The Maharashtra Maritime Board (MMB) is making yet another attempt to launch a coastal ferry service in Mumbai to ease the burden on the overstretched road and railway network.

Experts in transportation have welcomed the move but are sceptical of its viability as, over last 20 years, a number of such projects have failed to move beyond the drawing board.

EoIs invited

Recently, MMB had called for Expressions of Interest from companies to launch passenger ferry service between Nariman Point and Borivali.

CEO of Indian National Shipowners’ Association, Anil Devli, said that one main obstacle, which has prevented Mumbai region from having water transportation, is the high-cost infrastructure such as jetties at multiple locations on Mumbai’s coast. In the past, projects were formulated on the tender conditions that the jetties would be built by the private companies. Therefore, the projects never materialised, he said.

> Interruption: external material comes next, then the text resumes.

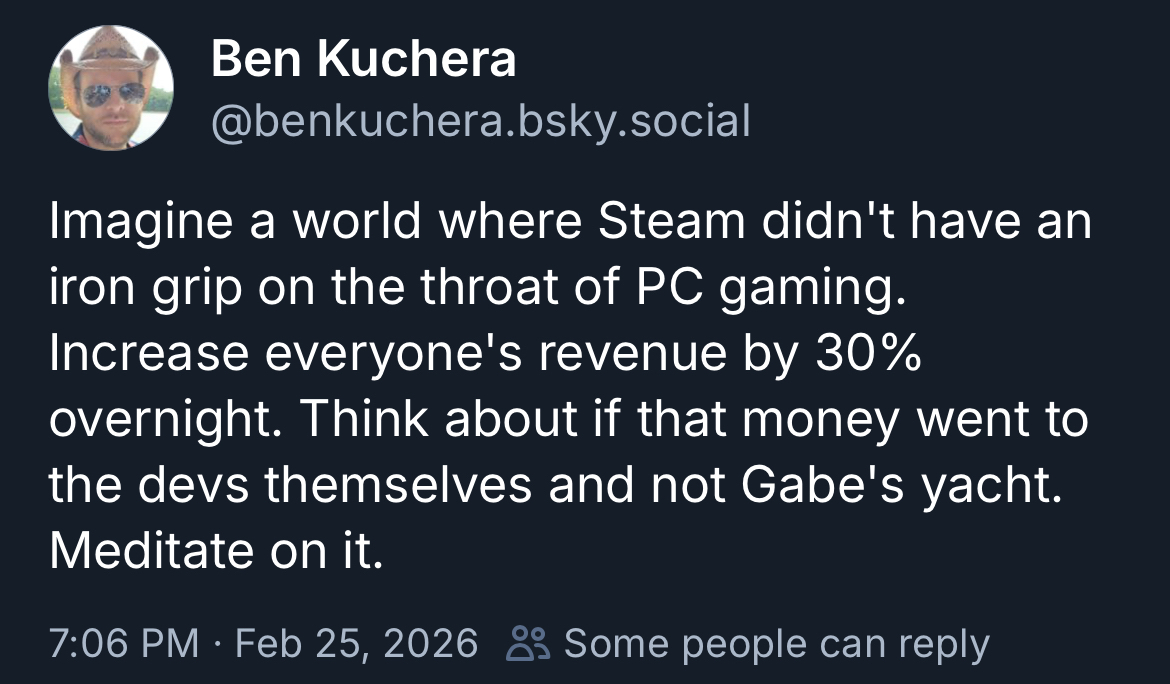Image resolution: width=1170 pixels, height=684 pixels.
Task: Click the people icon for reply settings
Action: [526, 643]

Devli pointed that worldwide the jetties are created by governments. In cargo shipping sector, the Centre builds the cargo terminals at ports, which are then operated by private terminal operators. The ports get a royalty from the operators. A similar model should be followed by the Maharashtra government, he said.

Setting up jetties

The state government could identify the locations for creating fixed or floating jetties. Once the infrastructure is created, a horde of shipping companies trying would try to get contracts for ferrying passengers and maintaining the terminal, Devli said.

Devli said that setting up the water transport system for the Mumbai region was never given to one agency. State government agencies such as MMB, Maharashtra State Road Development Corporation and City and Industrial Development Corporation of Maharashtra Ltd have tried their hand at setting up the service.

He added that the sea transportation project will not face any technical challenge other than the rough seas during the monsoon seasons. But even if the service is available for nine months in a year then it will provide a huge relief to the commuters of Mumbai region.

The Mumbai city’s main public transportation of suburban railway is literally bursting at its seams. Every day about eight million passengers use the train network riding on more than 2,800 trains. The network is hugely overcrowded during morning and evening peak hours, where every rail coach carries more than four times its designed capacity.

Inadequate subsidy

Senior Transportation Planner, Arun Mokashi, who has worked with multilateral agencies, including World Bank and Asian Development Bank, said that on the west coast of Mumbai the wave action is high, therefore it will require advanced catamarans for sailing on the sea, he said

A senior MSRDC official said the state government is not very committed to setting up the service. In the past, a number of internal fights have happened between the two ports managements of Mumbai region and MMB. The subsidy provided by the state government was never adequate. Such project cannot survive on ₹10 and 15 crore subsidy and it needs a ₹1,000-crore budgetary support, he said.